It begins at a gas station on a lonely stretch of Kentucky highway. A man and his lame old dog step out of their delivery truck to ask for directions, only to find a blind man spouting riddles. The gas station is only one of the scenes that Cardboard Computer has built, and over the course of the next few hours the player is treated to a storyline that could be straight from a Gabriel Garcia Marquez novel or a Eugene O'Neill play.
Kentucky Route Zero is above all approachable, since it plays like a classic adventure game. But what is buried inside those mechanics is a rich, challenging story structured as if it were a cycle of one-act plays.
And they are lavishly set plays at that. Fully three-dimensional characters move into two-dimensional scenes rather than merely across them. Cardboard Computer uses light in remarkable ways, showing at times a sense of restraint and at others a willingness to step beyond what is normal and expected. The score, assembled by Ben Babbitt, ranges from melodic electronica and noise music to mournful bluegrass.
As the year has gone on it feels like Cardboard Computer is branching out. Other indie studios might suffer from feature creep, as more and more little chunks of game get added on and bolted to the whole. Designers Jake Elliott and Tamas Kemenczy seem to suffer from story creep. But instead of making the game larger and longer, they have seeded their website with what they call "interludes."
After the first act they released an interlude called Limits and Demonstrations, an art installation that exists inside the world of Kentucky Route Zero but takes place outside the main storyline. Later they put out The Entertainment, a bold experiment built for the Oculus Rift and then ported to mouse and keyboard. It puts the player in the middle of an actual theatrical production, literally giving them a role to play.
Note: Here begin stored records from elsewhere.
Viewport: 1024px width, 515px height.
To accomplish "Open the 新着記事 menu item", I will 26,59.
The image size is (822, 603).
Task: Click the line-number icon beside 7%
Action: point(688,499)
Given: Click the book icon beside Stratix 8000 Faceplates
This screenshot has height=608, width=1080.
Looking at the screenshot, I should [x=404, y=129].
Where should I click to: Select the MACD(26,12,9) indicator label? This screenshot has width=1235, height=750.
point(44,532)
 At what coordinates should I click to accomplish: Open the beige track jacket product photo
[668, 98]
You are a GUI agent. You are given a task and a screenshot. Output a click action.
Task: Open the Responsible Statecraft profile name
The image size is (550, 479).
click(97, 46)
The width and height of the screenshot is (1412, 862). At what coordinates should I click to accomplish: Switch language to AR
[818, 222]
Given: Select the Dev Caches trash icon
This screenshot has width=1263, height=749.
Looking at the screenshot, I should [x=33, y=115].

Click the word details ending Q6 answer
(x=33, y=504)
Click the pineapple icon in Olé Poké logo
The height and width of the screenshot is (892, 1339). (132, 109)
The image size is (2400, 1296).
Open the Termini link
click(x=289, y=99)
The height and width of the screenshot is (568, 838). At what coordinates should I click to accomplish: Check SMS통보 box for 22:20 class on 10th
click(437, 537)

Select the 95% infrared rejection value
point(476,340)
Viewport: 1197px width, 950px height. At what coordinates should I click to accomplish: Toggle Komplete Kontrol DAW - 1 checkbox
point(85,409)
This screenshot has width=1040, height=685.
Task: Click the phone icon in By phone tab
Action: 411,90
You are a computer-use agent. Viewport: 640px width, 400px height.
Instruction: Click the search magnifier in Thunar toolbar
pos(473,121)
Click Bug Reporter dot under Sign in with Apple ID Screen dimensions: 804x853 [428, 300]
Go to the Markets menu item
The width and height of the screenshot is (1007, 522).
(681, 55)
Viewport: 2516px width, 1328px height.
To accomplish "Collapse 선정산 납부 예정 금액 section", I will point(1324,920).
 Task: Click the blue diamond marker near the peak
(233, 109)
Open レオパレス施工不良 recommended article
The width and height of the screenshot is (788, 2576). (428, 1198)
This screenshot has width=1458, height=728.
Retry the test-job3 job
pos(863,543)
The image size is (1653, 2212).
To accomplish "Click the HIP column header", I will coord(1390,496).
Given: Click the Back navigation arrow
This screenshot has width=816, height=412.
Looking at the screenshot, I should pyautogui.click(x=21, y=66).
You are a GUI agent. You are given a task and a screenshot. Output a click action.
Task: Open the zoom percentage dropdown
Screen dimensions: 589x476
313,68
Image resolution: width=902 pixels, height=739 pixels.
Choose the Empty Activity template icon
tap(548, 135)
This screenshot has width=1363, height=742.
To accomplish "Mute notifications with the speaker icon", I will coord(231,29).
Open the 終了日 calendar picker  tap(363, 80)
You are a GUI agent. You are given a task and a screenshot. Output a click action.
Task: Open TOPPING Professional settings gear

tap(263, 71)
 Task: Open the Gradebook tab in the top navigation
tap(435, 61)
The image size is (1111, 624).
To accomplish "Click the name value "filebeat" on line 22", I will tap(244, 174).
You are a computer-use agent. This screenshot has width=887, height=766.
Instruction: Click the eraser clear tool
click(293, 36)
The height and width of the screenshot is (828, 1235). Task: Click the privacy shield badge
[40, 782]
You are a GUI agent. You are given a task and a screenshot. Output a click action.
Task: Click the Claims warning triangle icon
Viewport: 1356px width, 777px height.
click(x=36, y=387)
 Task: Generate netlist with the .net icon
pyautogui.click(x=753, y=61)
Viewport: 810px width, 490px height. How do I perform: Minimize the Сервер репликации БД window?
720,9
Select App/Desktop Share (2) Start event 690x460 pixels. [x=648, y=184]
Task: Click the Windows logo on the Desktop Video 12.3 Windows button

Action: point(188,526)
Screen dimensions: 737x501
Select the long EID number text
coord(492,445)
What makes Kentucky Route Zero and the interludes that accompany it so enjoyable is that Elliott and Kemenczy seem to have something to say, a message for the player. It's a message about the American experience, about debt and loss, about community and how the gutting of rural places is really the gutting of our country's soul.
Elliott and Kemenczy call their game "writerly." It's far easier to call it art. And perhaps the best is yet to come, as the final three acts are due some time in 2014.